In 1944, with the allies approaching, Trudy was forced on a march to keep ahead of the advancing Russian army. One night, the women slept in a barn on the floor with hundreds of sick people. Many had been there with little food or water for weeks. In the morning they were awakened by the cries of Russian soldiers announcing “You are free, you can leave.” “It was unbelievable,” Trudy said. “We didn’t know where to go, which direction. We walked for days, on roads filled with the dead bodies of Germans and their horses.” Finally, Trudy was too sick and weak to go on.
“I was picked up by the Russians and taken to a hospital where I stayed for seven weeks with typhoid fever. So many people died in the hospital, they went through hell and then died in the hospital. It could have happened to me.” Trudy was in the hospital on May 9th when the war ended.
It took nine years for Trudy’s parents to learn that she had survived. When they were finally reunited in New York, Trudy was pregnant with her first child. “I am happy that I survived to see my children, grandchildren and great-grandchildren.”
without hope you didn’t survive
Joe grew up in the small town of Pilica, Poland. The oldest of six boys, he was the only member of his family to survive. Joe was sent to Auschwitz with his family and was there for 17 months before being sent to several other camps and escaping from the infamous Plasow camp near Cracow. He was liberated from Buchenwald in 1945 by American troops.
You needed three things to survive a concentration camp: luck, strength and hope. In the camps hunger was constant. Joe was beaten unconscious by a guard for stealing potatoes. If you were skin and bones you didn’t have a chance. “I was small, but I was very strong and I tried to keep up my strength.” Joe also never gave up hope. “Those who gave up hope didn’t last. My goal was to sit at a table and eat a loaf of bread. You had to have hope.”
Joe’s friendly demeanor is infectious. Everyone calls him Uncle Joe. “My strength saved me. I believe you have to have a good attitude and be nice.”
the knock on the door
As a youngster, Fred (Manfred) experienced the terrors of Nazism. He witnessed the smashing and looting of Jewish shops, and the daily beatings and disappearances of Hanover’s Jewish population.

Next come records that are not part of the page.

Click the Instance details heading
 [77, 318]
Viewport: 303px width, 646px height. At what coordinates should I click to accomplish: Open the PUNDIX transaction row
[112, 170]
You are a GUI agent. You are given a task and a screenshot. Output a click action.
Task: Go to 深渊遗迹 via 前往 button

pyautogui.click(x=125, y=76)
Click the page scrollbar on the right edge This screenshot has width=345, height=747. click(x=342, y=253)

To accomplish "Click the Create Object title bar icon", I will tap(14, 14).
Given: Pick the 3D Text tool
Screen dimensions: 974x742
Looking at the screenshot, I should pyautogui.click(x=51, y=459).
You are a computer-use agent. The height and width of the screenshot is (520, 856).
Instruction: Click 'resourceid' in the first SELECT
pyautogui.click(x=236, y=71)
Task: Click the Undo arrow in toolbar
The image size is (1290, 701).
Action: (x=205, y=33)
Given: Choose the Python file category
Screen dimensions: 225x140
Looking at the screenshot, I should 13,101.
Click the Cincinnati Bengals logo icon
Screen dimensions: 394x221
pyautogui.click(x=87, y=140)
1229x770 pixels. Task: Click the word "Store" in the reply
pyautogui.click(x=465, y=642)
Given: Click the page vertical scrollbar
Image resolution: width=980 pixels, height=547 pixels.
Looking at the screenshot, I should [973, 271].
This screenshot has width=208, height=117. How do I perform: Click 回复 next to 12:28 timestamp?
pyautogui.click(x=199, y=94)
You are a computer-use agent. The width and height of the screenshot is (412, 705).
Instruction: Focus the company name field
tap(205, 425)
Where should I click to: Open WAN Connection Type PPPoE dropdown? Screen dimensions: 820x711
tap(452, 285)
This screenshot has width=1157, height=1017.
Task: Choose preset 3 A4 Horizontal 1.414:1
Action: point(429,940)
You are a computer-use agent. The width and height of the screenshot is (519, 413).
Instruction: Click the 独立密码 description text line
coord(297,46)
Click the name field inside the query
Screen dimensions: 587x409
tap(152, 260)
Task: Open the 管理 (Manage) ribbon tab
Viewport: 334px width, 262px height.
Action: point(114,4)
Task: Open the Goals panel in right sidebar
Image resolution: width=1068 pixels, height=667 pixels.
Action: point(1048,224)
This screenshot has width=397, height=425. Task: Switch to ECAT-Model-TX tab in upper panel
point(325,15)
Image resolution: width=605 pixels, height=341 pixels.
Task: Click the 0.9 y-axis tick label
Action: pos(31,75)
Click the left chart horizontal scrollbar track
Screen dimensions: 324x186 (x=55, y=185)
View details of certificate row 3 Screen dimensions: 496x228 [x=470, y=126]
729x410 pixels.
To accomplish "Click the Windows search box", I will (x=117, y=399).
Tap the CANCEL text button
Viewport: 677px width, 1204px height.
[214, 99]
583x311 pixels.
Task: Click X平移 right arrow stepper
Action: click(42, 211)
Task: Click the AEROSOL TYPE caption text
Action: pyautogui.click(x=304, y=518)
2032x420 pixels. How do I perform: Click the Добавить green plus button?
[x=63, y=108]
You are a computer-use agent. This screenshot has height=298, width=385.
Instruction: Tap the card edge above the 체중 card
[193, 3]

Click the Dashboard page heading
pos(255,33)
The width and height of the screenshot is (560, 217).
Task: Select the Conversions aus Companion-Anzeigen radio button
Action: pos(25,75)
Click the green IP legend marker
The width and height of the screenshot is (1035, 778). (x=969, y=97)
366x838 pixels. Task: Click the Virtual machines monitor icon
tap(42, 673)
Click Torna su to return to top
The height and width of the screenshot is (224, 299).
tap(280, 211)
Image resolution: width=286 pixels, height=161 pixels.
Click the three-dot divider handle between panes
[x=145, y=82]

The real terror struck with a loud knock at his own door. It was common for Jewish men to disappear, and one day Nazi officers came for his father. Fred watched in amazement as his diminutive mother bravely rebuffed them, claiming that her husband was “out on business.” In truth, a Christian family elsewhere in the apartment building was hiding Fred’s father.
In a memoir, Fred states; “Papa believed that God would protect the Jews, believed it deep in his soul.” Nevertheless, Fred’s father was eventually caught, served in slave labor, but was able to eventually escape to freedom.
a legacy for the future
Dora Eiger Zaidenweber has spoken frequently about her experiences in the Holocaust. Her testimony is partof the Shoah Foundation Institute, Yad Vashem, and her story appears in the book Witnesses to the Holocaust. Dora has made it her mission – “her obligation” – to tell her story.
“Having survived, I have an obligation to tell my story. That responsibility is based on the fact that I am still here.” She feels that it is her duty to remember and honor those who have no one to remember them. Dora started telling her story shortly after she arrived in Minneapolis in 1950.
Dora states that in the early days people weren’t so eager to hear of wartime horrors. Someone said, “Why not just forget it and live a normal life? There is no normal life after the Holocaust.”
Today, in her 80’s, Dora continues her mission by speaking to student and adult groups about the Holocaust. She teaches all who will listen about what can happen when people choose to turn away and not get involved. Dora’s children and grandchildren have taken up her mission by sharing her story to ensure that future generations will not forget the lessons of the past.